Material supplied
--- START ---

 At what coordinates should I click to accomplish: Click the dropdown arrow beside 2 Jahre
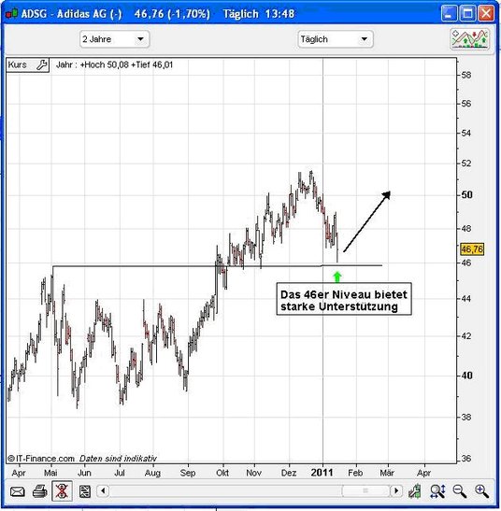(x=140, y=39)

--- END ---
--- START ---

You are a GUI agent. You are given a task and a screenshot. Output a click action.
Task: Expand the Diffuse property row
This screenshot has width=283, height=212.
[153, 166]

--- END ---
--- START ---

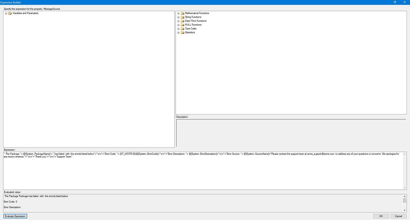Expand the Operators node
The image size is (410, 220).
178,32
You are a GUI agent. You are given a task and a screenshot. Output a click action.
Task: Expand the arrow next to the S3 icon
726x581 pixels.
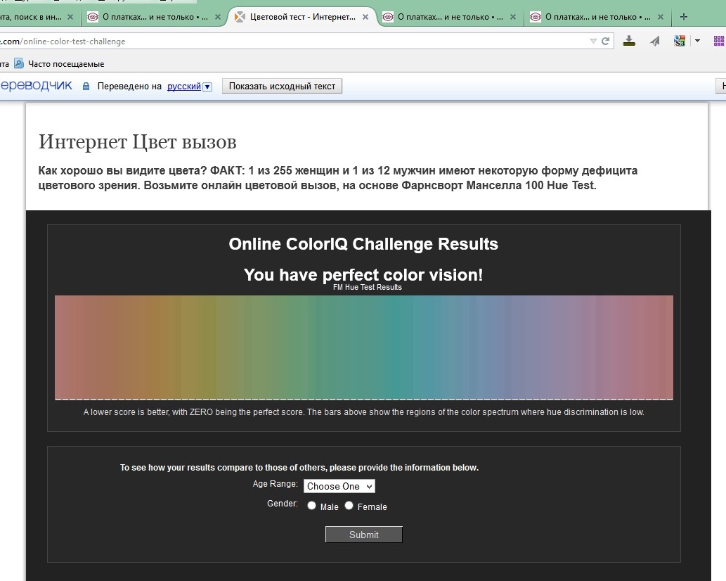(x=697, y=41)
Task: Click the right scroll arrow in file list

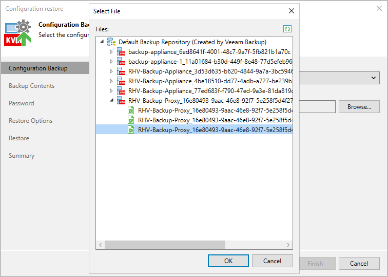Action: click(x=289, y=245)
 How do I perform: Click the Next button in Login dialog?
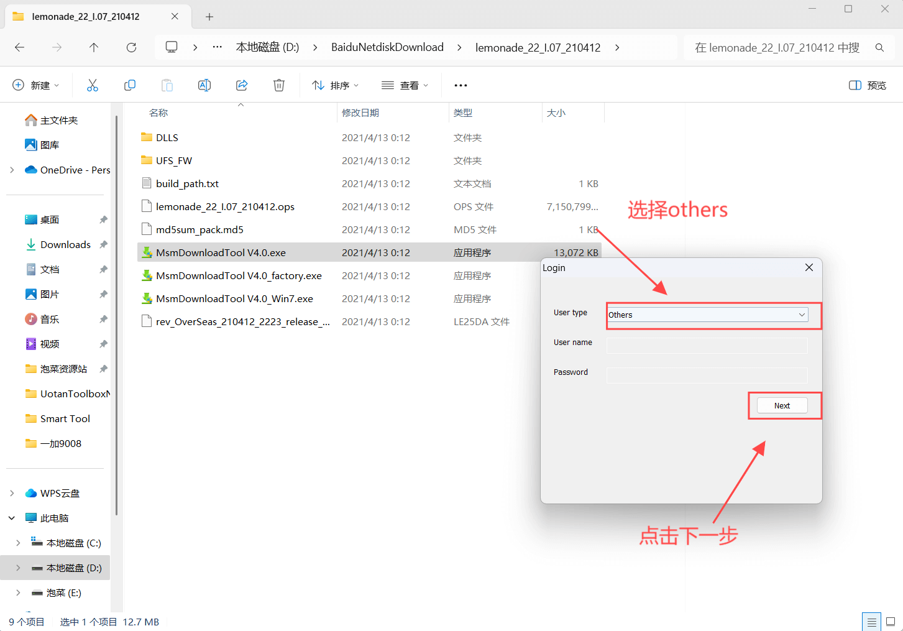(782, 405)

--- END ---

Exercise prompt
Shift every coordinate in the answers by -76 and write the material out again, requests included, beginning at the line that has "At what coordinates" and stopping after the line that has "(x=140, y=39)". Leave the pictures out.

Full response
 At what coordinates should I click to accomplish: Click the dropdown arrow beside 2 Jahre
(x=64, y=-37)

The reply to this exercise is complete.